Les six danseuses y évoluent en une belle chorégraphie aquatique avant d’arriver sur le plateau et présenter à l’avant de la scène dans une autre piscine plus modeste et circulaire les deux cygnes noirs qui se mêlent timidement à leur danse, moins hardis que les cinq cygnes blancs, des femelles au comportement plus incisif, qui préfèrent évoluer en ligne droite, en diagonale, en cercle, véritable clin d’œil très réussi au Lac des cygnes, réalisé avec une logique et une discipline époustouflante.

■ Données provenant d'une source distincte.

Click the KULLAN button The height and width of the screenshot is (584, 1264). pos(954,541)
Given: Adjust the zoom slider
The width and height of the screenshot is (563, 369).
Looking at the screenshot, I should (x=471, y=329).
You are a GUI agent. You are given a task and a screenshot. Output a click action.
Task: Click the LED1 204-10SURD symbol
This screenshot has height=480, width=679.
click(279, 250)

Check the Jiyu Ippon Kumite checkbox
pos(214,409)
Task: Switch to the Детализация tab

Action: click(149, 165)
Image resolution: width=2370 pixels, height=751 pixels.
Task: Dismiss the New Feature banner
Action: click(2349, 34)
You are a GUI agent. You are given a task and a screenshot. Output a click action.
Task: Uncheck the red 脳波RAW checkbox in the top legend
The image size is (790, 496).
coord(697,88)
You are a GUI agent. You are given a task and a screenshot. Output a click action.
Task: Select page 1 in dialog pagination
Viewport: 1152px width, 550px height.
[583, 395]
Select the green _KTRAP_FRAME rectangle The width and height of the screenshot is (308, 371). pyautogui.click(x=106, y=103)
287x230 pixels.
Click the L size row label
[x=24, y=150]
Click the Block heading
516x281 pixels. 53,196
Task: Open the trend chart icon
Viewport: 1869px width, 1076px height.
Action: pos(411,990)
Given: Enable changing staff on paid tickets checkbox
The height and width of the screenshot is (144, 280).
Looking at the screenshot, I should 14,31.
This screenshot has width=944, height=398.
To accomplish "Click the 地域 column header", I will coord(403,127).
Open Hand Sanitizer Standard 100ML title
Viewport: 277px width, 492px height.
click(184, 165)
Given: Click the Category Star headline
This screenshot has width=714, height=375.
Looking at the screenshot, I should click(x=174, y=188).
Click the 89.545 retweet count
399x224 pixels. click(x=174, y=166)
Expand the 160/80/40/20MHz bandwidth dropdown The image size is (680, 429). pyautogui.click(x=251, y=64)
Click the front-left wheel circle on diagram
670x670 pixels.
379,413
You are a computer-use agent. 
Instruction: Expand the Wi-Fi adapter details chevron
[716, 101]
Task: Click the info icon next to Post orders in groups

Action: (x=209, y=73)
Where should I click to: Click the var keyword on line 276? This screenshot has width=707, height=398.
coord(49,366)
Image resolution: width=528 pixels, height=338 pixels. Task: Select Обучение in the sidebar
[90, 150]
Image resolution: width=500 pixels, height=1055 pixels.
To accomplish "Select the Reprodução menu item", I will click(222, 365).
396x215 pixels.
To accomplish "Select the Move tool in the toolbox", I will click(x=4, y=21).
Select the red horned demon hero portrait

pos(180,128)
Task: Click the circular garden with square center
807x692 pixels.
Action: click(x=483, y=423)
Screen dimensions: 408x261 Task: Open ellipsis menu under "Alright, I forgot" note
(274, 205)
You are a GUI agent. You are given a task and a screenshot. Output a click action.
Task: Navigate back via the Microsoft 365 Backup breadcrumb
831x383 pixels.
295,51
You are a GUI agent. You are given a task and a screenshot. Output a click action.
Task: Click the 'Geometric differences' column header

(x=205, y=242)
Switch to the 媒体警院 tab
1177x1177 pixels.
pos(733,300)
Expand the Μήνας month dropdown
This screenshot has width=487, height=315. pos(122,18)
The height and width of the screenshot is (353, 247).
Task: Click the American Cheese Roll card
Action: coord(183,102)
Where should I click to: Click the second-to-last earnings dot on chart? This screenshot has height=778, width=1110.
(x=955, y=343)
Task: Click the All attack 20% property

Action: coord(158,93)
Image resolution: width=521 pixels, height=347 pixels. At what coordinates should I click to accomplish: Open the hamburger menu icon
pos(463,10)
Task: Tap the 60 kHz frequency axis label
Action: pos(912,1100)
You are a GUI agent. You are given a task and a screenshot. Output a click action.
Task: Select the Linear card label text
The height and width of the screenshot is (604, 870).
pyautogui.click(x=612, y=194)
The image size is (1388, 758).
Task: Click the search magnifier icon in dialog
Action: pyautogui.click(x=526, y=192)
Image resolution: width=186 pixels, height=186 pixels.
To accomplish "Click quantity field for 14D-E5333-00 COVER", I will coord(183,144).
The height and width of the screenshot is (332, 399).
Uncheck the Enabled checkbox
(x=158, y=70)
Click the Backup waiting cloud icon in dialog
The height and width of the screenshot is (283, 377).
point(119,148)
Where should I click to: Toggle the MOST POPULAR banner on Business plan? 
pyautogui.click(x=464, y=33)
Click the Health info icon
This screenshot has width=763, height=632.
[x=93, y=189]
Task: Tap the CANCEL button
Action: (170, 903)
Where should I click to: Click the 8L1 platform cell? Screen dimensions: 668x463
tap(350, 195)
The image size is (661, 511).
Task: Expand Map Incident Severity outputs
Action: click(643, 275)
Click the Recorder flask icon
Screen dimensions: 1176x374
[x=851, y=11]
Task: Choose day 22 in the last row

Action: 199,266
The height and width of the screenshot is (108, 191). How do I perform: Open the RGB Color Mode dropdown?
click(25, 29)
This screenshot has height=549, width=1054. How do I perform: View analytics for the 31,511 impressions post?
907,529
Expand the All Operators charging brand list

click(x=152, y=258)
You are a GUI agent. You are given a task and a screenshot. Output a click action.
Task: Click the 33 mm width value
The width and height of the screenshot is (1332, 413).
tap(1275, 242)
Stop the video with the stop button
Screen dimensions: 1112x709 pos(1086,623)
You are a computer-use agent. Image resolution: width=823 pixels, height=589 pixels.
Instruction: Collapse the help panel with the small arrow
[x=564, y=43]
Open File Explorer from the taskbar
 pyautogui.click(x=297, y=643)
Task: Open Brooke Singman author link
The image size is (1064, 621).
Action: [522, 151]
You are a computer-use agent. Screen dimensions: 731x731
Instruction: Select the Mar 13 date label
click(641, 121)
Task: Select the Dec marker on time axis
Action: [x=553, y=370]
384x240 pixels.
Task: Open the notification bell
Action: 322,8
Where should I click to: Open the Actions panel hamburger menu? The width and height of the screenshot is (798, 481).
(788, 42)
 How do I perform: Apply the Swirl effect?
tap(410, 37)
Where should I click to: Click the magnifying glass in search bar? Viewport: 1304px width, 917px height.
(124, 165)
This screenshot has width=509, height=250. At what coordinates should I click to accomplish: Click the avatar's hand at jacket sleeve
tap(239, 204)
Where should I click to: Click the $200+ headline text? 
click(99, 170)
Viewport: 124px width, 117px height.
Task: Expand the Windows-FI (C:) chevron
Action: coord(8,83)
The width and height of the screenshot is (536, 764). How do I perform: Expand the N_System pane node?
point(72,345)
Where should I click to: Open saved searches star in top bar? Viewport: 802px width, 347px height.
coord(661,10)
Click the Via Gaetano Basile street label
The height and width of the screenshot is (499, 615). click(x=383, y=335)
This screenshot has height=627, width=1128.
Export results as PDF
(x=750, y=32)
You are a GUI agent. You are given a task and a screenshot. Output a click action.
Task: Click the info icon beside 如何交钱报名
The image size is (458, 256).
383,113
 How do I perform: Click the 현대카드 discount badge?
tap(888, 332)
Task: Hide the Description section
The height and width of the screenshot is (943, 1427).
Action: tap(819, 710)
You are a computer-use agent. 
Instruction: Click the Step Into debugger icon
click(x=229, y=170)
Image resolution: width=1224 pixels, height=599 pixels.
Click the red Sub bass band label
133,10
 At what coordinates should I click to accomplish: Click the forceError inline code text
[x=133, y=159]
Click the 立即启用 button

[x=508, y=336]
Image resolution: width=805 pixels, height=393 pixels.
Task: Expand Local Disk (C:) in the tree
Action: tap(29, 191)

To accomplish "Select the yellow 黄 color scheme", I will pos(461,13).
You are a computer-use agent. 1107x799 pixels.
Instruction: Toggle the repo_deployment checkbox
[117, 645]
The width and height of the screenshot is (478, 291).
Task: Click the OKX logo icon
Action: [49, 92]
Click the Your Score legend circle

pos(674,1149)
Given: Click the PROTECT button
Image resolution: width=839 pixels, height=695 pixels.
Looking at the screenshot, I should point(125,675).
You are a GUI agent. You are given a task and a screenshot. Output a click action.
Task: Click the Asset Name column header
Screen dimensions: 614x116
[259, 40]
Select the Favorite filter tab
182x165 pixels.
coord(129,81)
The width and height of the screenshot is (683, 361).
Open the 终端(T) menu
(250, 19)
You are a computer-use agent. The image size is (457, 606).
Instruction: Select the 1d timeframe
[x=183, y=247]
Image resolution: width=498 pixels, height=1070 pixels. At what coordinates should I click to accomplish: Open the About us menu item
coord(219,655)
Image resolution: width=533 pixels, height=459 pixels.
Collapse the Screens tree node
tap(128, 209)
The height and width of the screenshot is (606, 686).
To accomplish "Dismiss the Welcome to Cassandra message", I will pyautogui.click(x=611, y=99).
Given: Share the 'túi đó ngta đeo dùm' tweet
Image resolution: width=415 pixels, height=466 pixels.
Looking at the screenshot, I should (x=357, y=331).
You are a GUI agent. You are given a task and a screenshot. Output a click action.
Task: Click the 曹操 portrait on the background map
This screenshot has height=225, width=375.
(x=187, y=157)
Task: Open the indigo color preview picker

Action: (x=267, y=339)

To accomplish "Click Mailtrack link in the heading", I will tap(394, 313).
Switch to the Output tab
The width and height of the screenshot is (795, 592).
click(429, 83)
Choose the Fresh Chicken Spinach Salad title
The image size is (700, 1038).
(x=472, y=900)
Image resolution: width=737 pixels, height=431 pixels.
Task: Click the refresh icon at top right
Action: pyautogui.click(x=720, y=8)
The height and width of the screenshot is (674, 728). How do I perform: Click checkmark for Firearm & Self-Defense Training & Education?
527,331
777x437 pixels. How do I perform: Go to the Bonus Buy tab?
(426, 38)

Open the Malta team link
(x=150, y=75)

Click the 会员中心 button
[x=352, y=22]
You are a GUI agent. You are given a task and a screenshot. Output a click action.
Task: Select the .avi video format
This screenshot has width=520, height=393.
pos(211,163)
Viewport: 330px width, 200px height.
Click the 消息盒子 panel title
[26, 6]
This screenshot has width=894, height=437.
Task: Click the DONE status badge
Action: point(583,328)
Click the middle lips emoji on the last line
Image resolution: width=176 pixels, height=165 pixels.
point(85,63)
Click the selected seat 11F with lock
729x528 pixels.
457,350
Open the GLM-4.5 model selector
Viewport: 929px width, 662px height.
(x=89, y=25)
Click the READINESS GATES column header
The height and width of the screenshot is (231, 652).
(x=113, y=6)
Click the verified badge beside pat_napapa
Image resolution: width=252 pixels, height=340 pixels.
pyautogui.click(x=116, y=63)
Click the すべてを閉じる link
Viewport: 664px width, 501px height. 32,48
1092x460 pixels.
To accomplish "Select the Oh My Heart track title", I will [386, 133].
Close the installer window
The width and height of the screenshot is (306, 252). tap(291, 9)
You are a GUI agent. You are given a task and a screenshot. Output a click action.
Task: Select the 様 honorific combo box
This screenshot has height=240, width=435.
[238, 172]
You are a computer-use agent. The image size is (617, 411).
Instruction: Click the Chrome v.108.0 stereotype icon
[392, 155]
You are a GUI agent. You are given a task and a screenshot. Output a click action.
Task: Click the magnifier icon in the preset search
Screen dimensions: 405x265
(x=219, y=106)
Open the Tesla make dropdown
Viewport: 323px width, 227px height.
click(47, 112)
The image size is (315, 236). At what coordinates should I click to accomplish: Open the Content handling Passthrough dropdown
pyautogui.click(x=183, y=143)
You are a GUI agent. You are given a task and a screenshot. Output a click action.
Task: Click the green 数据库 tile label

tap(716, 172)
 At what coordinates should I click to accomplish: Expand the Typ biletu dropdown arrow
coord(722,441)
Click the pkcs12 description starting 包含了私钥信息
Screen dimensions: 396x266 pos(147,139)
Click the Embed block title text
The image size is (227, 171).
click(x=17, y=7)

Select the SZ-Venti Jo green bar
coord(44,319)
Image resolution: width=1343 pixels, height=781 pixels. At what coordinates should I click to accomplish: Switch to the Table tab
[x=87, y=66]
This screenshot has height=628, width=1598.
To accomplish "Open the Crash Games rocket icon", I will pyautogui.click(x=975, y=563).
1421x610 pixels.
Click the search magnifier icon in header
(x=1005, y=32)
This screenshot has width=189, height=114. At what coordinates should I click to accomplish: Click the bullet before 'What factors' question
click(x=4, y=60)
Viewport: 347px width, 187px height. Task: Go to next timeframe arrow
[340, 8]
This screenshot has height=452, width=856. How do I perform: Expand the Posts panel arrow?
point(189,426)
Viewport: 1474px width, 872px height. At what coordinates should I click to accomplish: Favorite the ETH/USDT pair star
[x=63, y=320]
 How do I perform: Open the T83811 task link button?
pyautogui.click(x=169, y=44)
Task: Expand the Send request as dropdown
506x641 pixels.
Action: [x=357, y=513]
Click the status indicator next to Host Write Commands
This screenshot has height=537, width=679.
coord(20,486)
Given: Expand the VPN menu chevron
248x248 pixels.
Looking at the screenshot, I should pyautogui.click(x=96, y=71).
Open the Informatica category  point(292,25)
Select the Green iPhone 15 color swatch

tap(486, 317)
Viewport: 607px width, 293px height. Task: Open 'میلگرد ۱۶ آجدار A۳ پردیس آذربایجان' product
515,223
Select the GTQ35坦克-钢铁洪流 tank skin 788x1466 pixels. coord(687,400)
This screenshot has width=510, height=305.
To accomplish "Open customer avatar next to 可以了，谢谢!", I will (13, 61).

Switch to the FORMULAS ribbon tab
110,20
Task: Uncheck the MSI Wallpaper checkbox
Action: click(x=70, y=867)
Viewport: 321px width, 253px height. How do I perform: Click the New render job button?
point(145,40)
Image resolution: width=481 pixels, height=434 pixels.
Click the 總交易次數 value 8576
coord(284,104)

Certes, la stimulation alimentaire de ces gros volatiles est plus visible que ne l’était celle des petits oiseaux volants de la Confidence des oiseaux, mais elle induit des comportements spectaculaires des animaux autour des danseuses.
La chorégraphie est plus spectaculaire, plus inventive dans ce spectacle, dont une grande partie est dansée sans la présence des animaux. Mais, soyons juste, même si elle a le mérite d’influer sur le corps des danseuses qui imitent la démarche des oiseaux, ce n’est pas elle qui fait l’originalité du spectacle.
Luc Petton a réussi l’exploit d’élever ces cygnes dont les œufs ont été soustraits à leurs géniteurs une semaine avant l’éclosion et la naissance en couveuse afin qu’ils puissent naître au contact direct des humains qui leur tiennent lieu de parents.
Les danseuses sélectionnées bien en amont du spectacle ont, deux heures par jour, nourri elles-mêmes au biberon les bébés cygnes avec qui elles ont commencé par patauger dès l’âge le plus tendre. Grâce à cette technique d’imprégnation ils sont dès l’enfance devenus partenaires de danse.
Le résultat est tout à fait palpable, pas uniquement dans la familiarité qui s’établit entre danseuses et animaux, mais dans la sensualité des poses que prennent ceux-ci quand ils se frottent aux corps des humains.
La musique joue aussi une grande part dans cette atmosphère sensuelle. Xavier Rosselle mêle habilement une partition synthétisée à un jazz chaud au timbre cuivré qu’il joue en virtuose au saxophone, instrument dont les courbes se rapprochent certainement le plus du corps du cygne.